Thursday, 24 May 2012

Religious people should all be scientists

Right off the bat I want to apologise for the shortness of this entry. Honestly the same old work commitments completely put the blog out of my mind until the last minute (well actually they've been putting almost everything out). Anyhow, with some recent progress came free time and with that comes the opportunity to write about a fun little subject I've been thinking about for a while.

Science and religion seem to be seen as opposing influences more and more often these days. These disagreements stem from the fact that either being religious is seen as anathema to logical scientific work or that areas where science disagrees with religions merely demonstrate how dangerous it is. I could make a long winded case showing that this is true, but perhaps it's easier to say that it is, to me, obvious that these two different systems of belief (of living even) are clearly not aligned whereas I think they should be.

This idea came from the fact that again and again I was reading scientists and mathematicians talking about when they truly understood some essential law of nature, it was like contacting something higher. Not necessarily a higher being or power, but a higher sense of order and wonder. There is a great documentary about the mathematician Paul Erdös, N is a number, where he makes this point very eloquently. He completely dedicated his life to maths and the discovery of new ways of understanding it, and he talks about how in maths, on the one hand there are great proofs, which are extremely elegant and beautiful, and on the other there are clumsy, clunky ones. When you see an elegant proof, he says, then you are seeing the one which God has written down in his notebook.

I think if you asked many deeply religious people how to get closest to god, they would probably say you should do his work, preach the word and do kind/charitable acts. However I think what better way is there to be close to God than to see, to rediscover even for yourself, one of the basic rules which he set in place in creating this reality. Surely in the careful balance and elegance of those rules he has left just a small measure of his signature.
I am sure that some would see what I'm saying as heretical, that God told us pray, so we should pray. Honestly though, if you believe in Him, then surely you can see that he left these markers in place in such a way that we could, not only find them again and again, but also that finding them would improve humanity in such a huge and far reaching way.
This then, is my final point. I think there is local charity, feeding, clothing and caring for those who need it, and certainly that is wonderful. Science though is a kind of charity which is just as rarefied. Scientists don't expect great credit (look at Norman Borlaug whose work saved millions from starving... then ask yourself why you've never heard of him). Certainly they also don't expect to get paid great sums. Yet still, scientific advancements are huge force in the improvement of life for all humanity (take modern medicine, mobile phones, electricity, there are any number of examples to choose from).

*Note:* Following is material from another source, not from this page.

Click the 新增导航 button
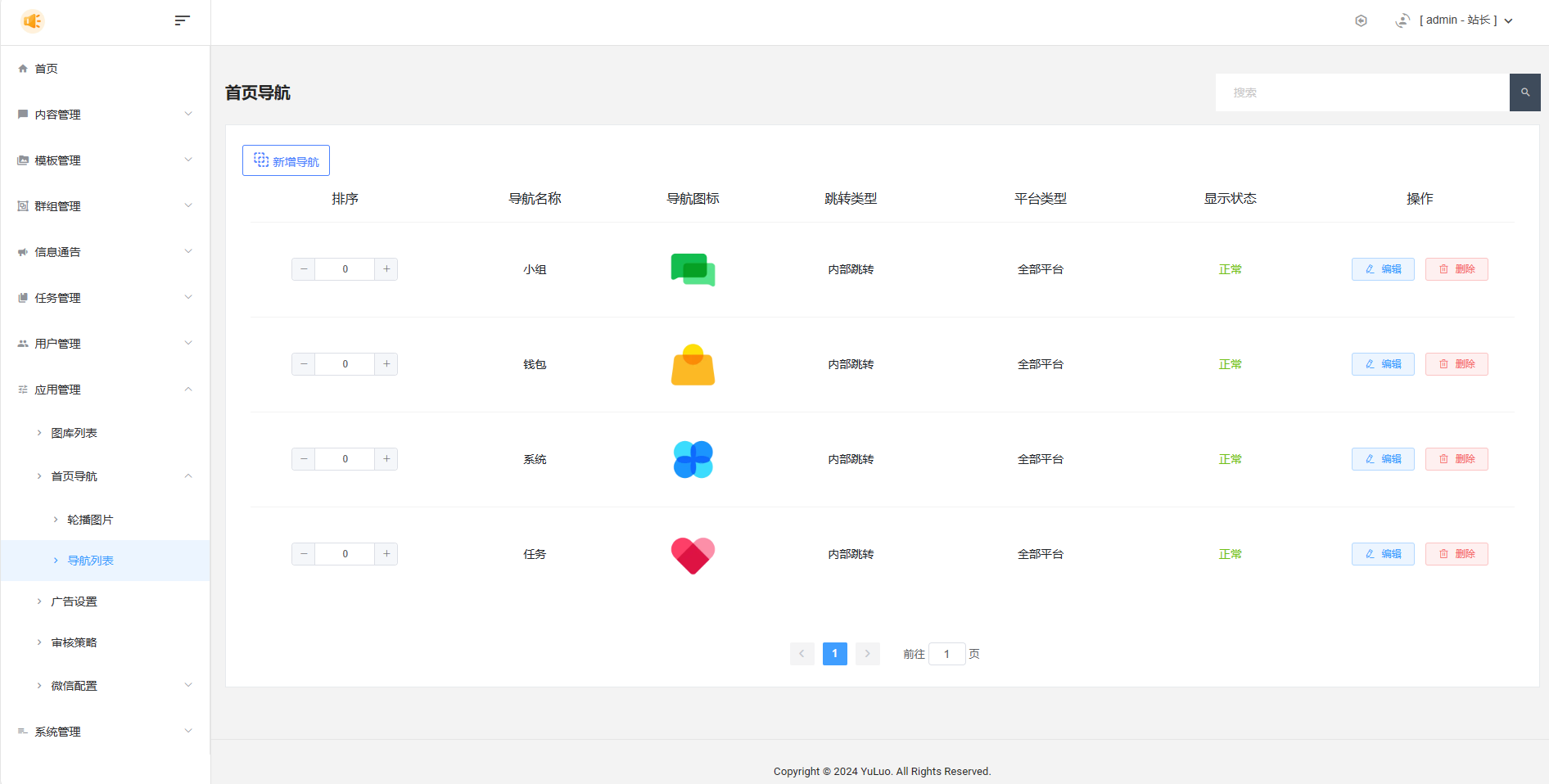 tap(286, 161)
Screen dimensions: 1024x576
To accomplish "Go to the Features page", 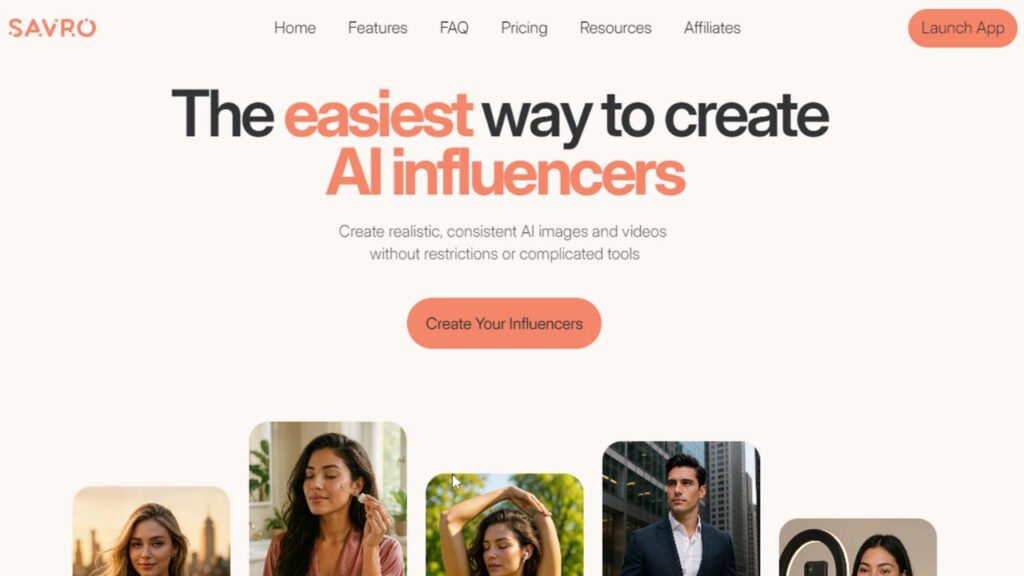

Surely for any religious person then, by taking part in new discoveries, you are not only helping people in a meek and humble way, but you are also bringing yourself as close to the heart of God's creation, to his very indent upon our universe, as you will ever be able to get. Obviously it's hyperbole to say all religious people should be scientists, still now that I have this perspective I can't think of anything more holy, nor any pursuit which religions ought to be more deeply in favour of.